_Bloc de texte_.
◆ ◆ ◆ ◆ ◆

Ign : cartographie interactive d’une démarche syndicale

Deux jours non-stop d’information syndicale sous forme de brainstorming, pour croiser les vécus et les analyses d’experts invités : la Cgt-Ign innove pour stimuler son contre-projet !

Édition 058 de mi-octobre 2024 [Sommaire]

Temps de lecture : 6 minutes

Options - Le journal de l’Ugict-CGT
Depuis 2021, une grande partie des données produites sont disponibles gratuitement, au nom de « l’utilité publique ». DR

Ils et elles sont désorientés, mais résolus à redonner du sens à leur travail, indissociable des missions de service public de l’Institut national de l’information géographique et forestière (Ign). « Nous sommes attachés à notre Adn, mais nous souhaitions que des regards extérieurs nous aident à décloisonner et à enrichir nos analyses, pour mieux identifier les phénomènes que nous vivons depuis plusieurs années », explique Benjamin Briant, cosecrétaire de la Cgt-Ign, racontant la genèse de cette initiative inédite : le syndicat, majoritaire au sein de l’institut et fort d’une équipe de militants motivée – quelque 150 adhérents, à l’image des effectifs, en grande majorité ingénieurs, cadres, techniciens, géomètres, mais aussi ouvriers d’État – a décidé de cumuler des heures d’information syndicale sur deux jours, les 30 septembre et 1er octobre, pour organiser des assises, en visioconférence et en présentiel au siège de Saint-Mandé, en invitant de nombreux experts à intervenir à partir de leur domaine de compétence.

◆ ◆ ◆ ◆ ◆

_Petit exercice 1_. D'après le texte sur la Cgt-Ign, combien d'adhérents compte le syndicat ?
_Petit exercice 2_. Recopiez le passage du texte sur la Cgt-Ign qui commence aux mots « Deux jours non-stop » et s'arrête après « stimuler son contre-projet ! ».
_Petit exercice 3_. Poursuivez le texte sur la Cgt-Ign à partir de sa dernière phrase.
Ce matériel n'a aucun lien avec le texte sur la Cgt-Ign.

_Extrait de données_.
◆ ◆ ◆ ◆ ◆

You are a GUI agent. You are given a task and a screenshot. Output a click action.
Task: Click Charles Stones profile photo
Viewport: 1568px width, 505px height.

◆ ◆ ◆ ◆ ◆

_Réponse attendue 1_. Quelque 150 adhérents.

_Réponse attendue 2_.
Deux jours non-stop d’information syndicale sous forme de brainstorming, pour croiser les vécus et les analyses d’experts invités : la Cgt-Ign innove pour stimuler son contre-projet !

_Réponse attendue 3_.
Flot de novlangue des directions

Sociologue, économiste, juriste, sénateur, avocate, journaliste, documentariste, neurologue, ingénieur travaillant pour l’Ong Oxfam, ergonome, ils et elles ont participé aux échanges avec les agents, centrés sur quatre dossiers jugés incontournables : orientations stratégiques, évolution des missions de l’Ign et place de l’Ia ; santé et conditions de travail au regard des multiples réorganisations ; prise en compte du changement climatique dans le travail et les projets ; et last but not least, management.

«  C’est justement à la suite d’un stage Ugict sur le new public management que j’ai suggéré au syndicat d’organiser ces assises, rappelle Anne Samica, directrice territoriale de la région Grand-Ouest et élue Cgt au conseil d’administration de l’institut. Ce stage a vocation à faire circuler les idées et à montrer, au travers d’échanges interpro, qu’il y a des stratégies et des constantes derrière les réalités que nous subissons, et qu’on peut justement s’appuyer les uns sur les autres pour les identifier, les anticiper, y répondre collectivement. Ainsi, à l’Ign, les réorganisations incessantes et le flot de novlangue de nos directions sur les projets nous empêchent parfois de percevoir d’emblée les stratégies mises en œuvre et leurs possibles conséquences sur notre quotidien au travail. Ces assises ont été conçues pour qu’on s’arrête, qu’on mette à plat nos vécus et que les éclairages d’experts nous aident à enrichir notre plateforme revendicative »

Stimuler l’intelligence collective

Faire circuler les idées, stimuler l’intelligence collective et construire un contre-projet pour que l’Ign réponde mieux aux besoins de la société en informations géographiques et cartographiques, voilà l’ambition affichée par le syndicat.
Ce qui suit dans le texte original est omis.